Raising \(D\) to the \(n^{\text{th}}\) power is the same as raising each eigenvalue to the \(n^{\text{th}}\) power. Since four of the five values are fractions, they quickly become zero. The eigenvalue with value unity remains the same. Then, as \(M\) is taken to the \(n^{\text{th}}\) power, we obtain


$$ \lim_{n\rightarrow\infty}(M^T)^n = \begin{bmatrix} 0.091 & 0.091 & 0.091 & 0.091 & 0.091 \\ 0.227 & 0.227 & 0.227 & 0.227 & 0.227 \\ 0.227 & 0.227 & 0.227 & 0.227 & 0.227 \\ 0.227 & 0.227 & 0.227 & 0.227 & 0.227 \\ 0.227 & 0.227 & 0.227 & 0.227 & 0.227 \end{bmatrix} $$

Notice that this is precisely the steady state vector repeated as columns. This ensures that we will recover the same steady state vector every time, as long as the initial vector sums to 100%.

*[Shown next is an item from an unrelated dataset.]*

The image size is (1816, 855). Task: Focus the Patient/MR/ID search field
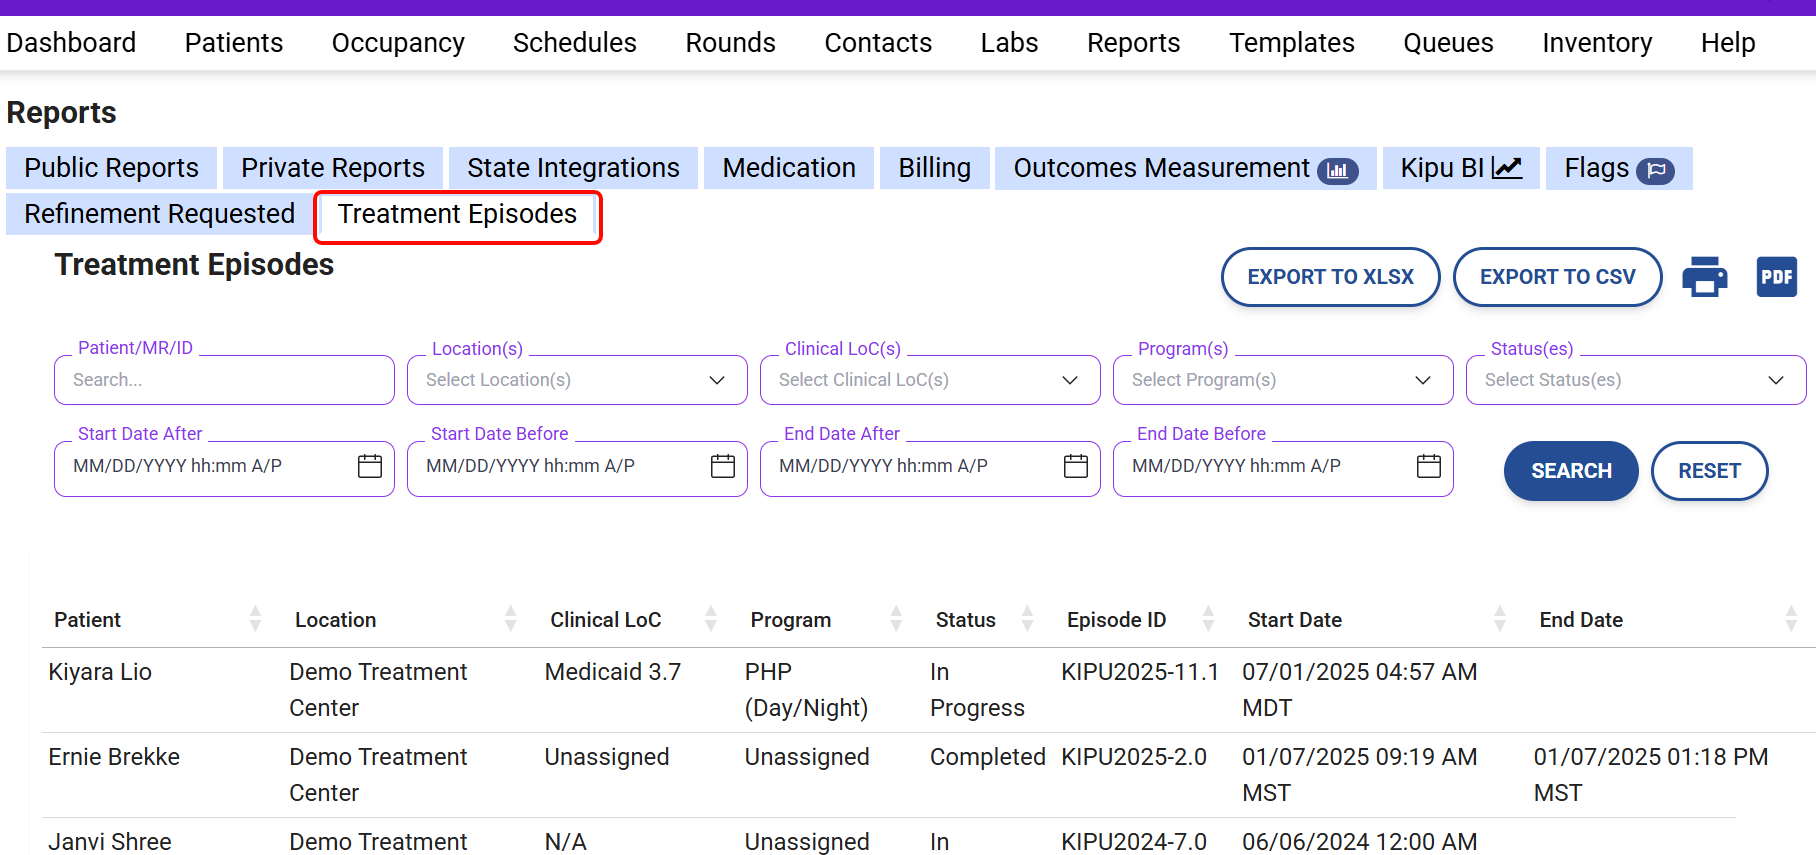224,380
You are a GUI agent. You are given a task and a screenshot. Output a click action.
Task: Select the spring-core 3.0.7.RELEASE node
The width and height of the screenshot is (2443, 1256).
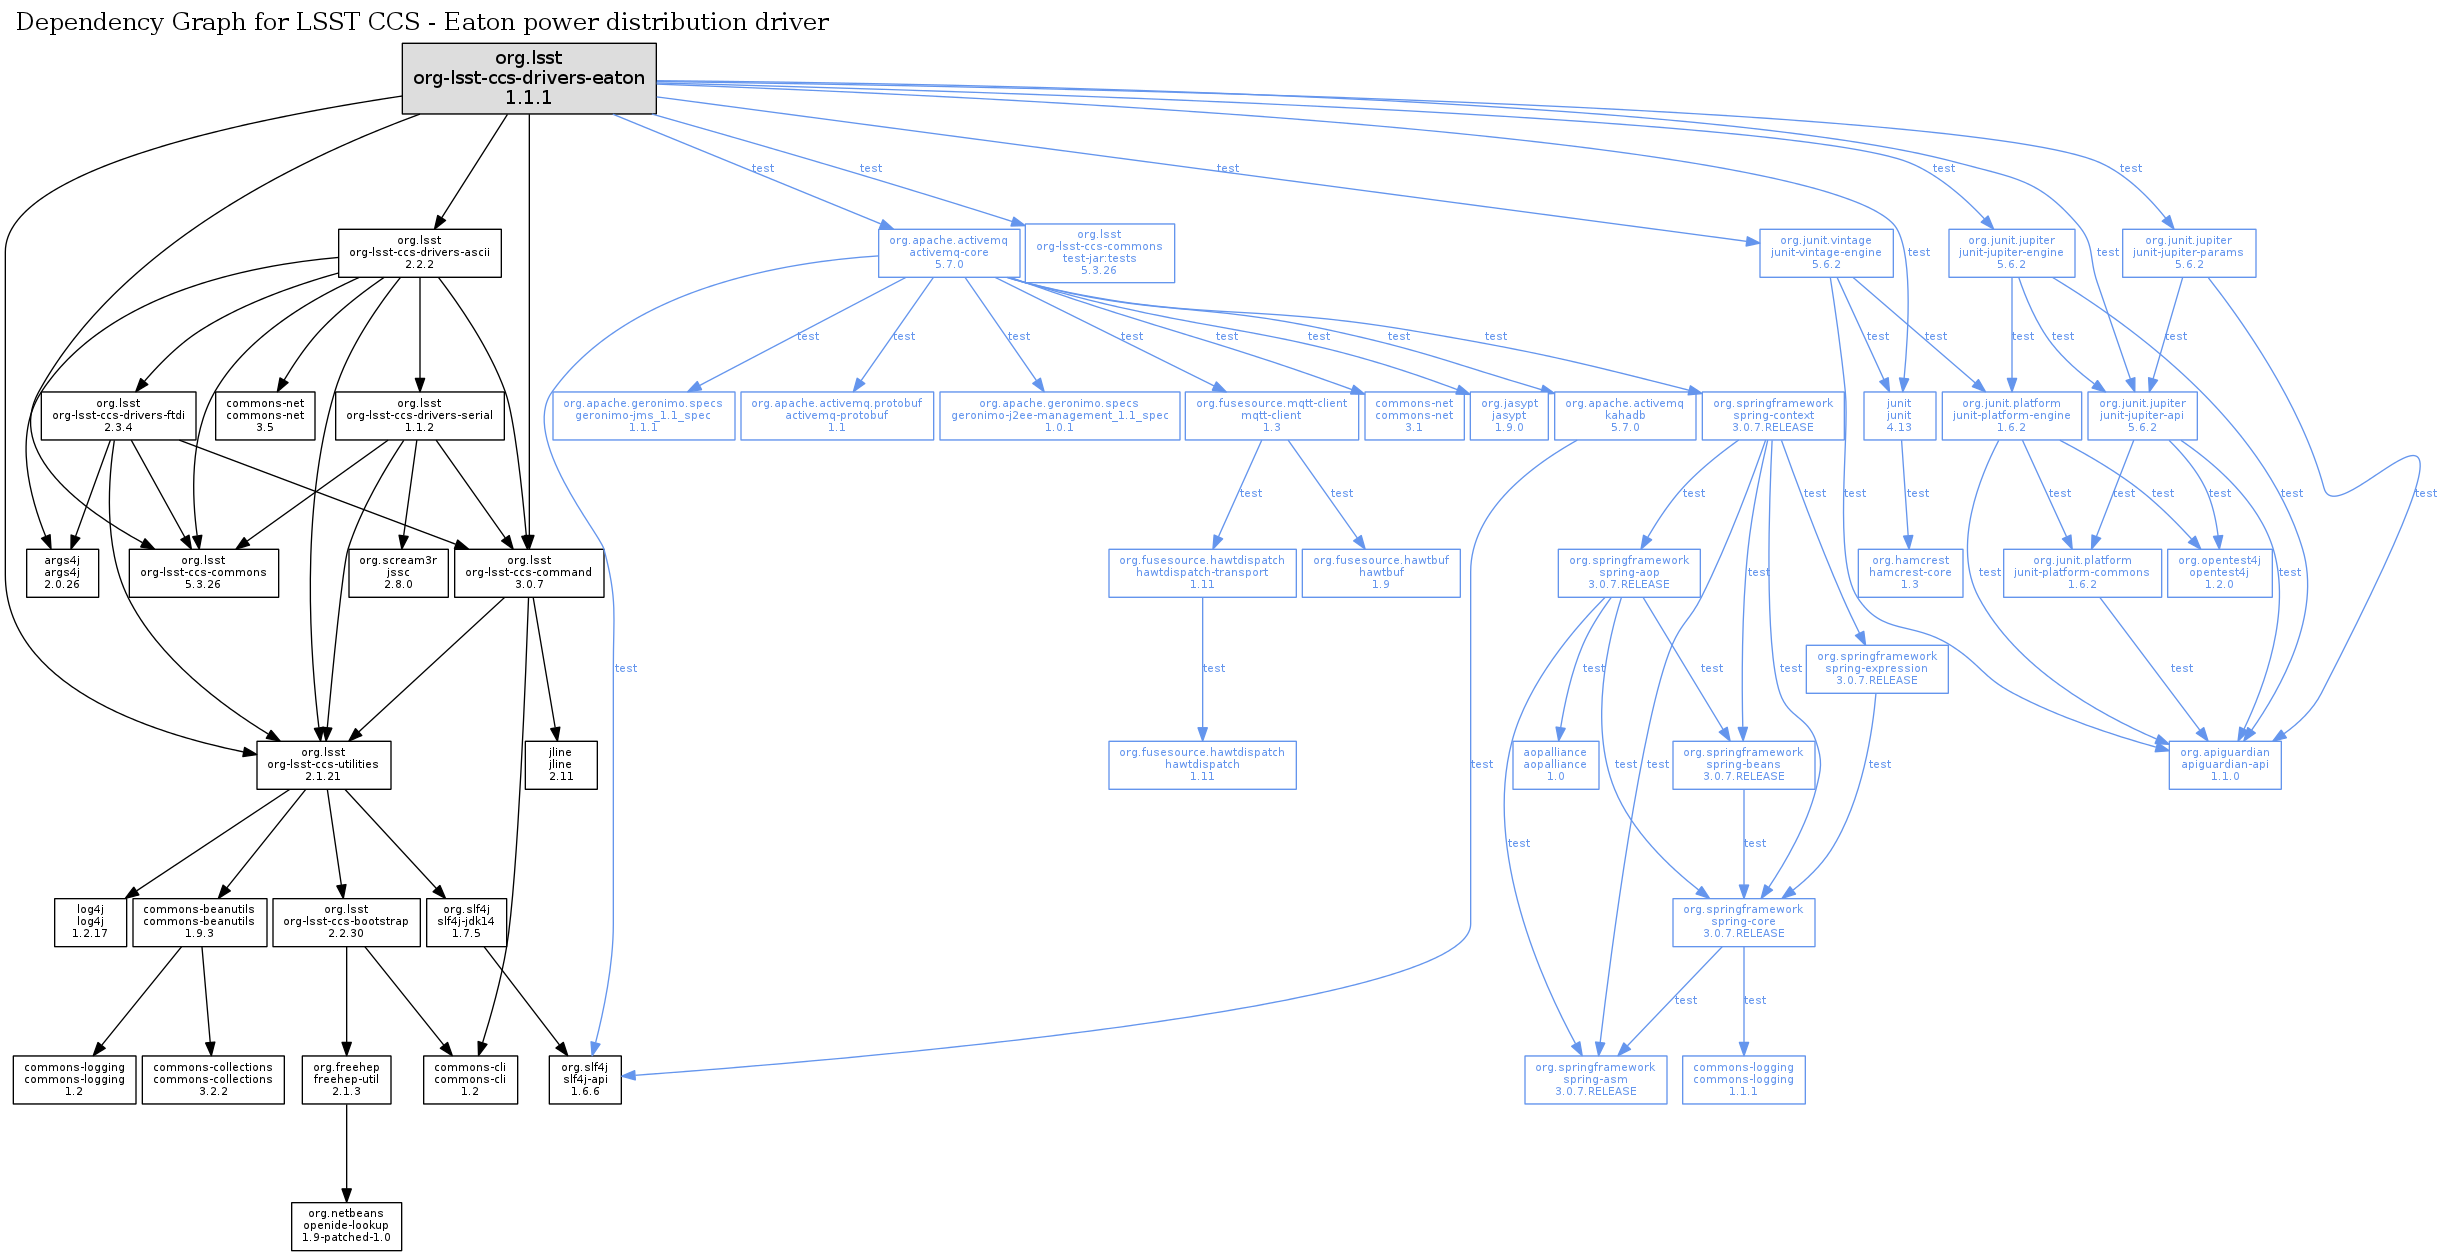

However, it has also been pointed out to me that the end can be solved more analytically. So let's take a couple steps back. Rather than multiplying an initial state vector \(n\)-times, all we have to do is multiply the final state vector once. Since it is the final state, it will remain unchanged under the transformation. Specifically:


$$ \begin{aligned} s_{\infty+1} = s_{\infty} & = M^T s_{\infty} \\ 0 & = M^T s_{\infty} - s_{\infty} \\ 0 & = (M^T - I) s_{\infty} \end{aligned} $$

It turns out \((M^T-I)\) only has rank \(4\). Another equation can be added to one of the rows, conditioning that the elements of the state vector sum to \(1\), i.e.,


$$ 1 = \pi_0 + \pi_1 + \pi_2 + \pi_3 + \pi_4 $$

Here, the \(\pi\)'s denote the steady state probabilities of each node. Explicitly, we have:


$$ \begin{bmatrix} 0 \\ 0 \\ 0 \\ 0 \\ 1 \end{bmatrix} = \begin{bmatrix} -1.0 & 0.0 & 0.0 & 0.0 & 0.4 \\ 0.0 & -1.0 & 0.0 & 0.4 & 0.6 \\ 0.0 & 0.0 & -0.6 & 0.6 & 0.0 \\ 0.0 & 0.4 & 0.6 & -1.0 & 0.0 \\ 2.0 & 1.6 & 1.0 & 1.0 & 0.0 \end{bmatrix} \begin{bmatrix} \pi_0 \\ \pi_1 \\ \pi_2 \\ \pi_3 \\ \pi_4 \end{bmatrix} $$

Finally, the modified matrix equation can be solved with matrix multiplication to get:


$$ s_{\infty} = \begin{bmatrix} \pi_0 \\ \pi_1 \\ \pi_2 \\ \pi_3 \\ \pi_4 \end{bmatrix} = \begin{bmatrix} 0.09091 \\ 0.22727 \\ 0.22727 \\ 0.22727 \\ 0.22727 \end{bmatrix} $$.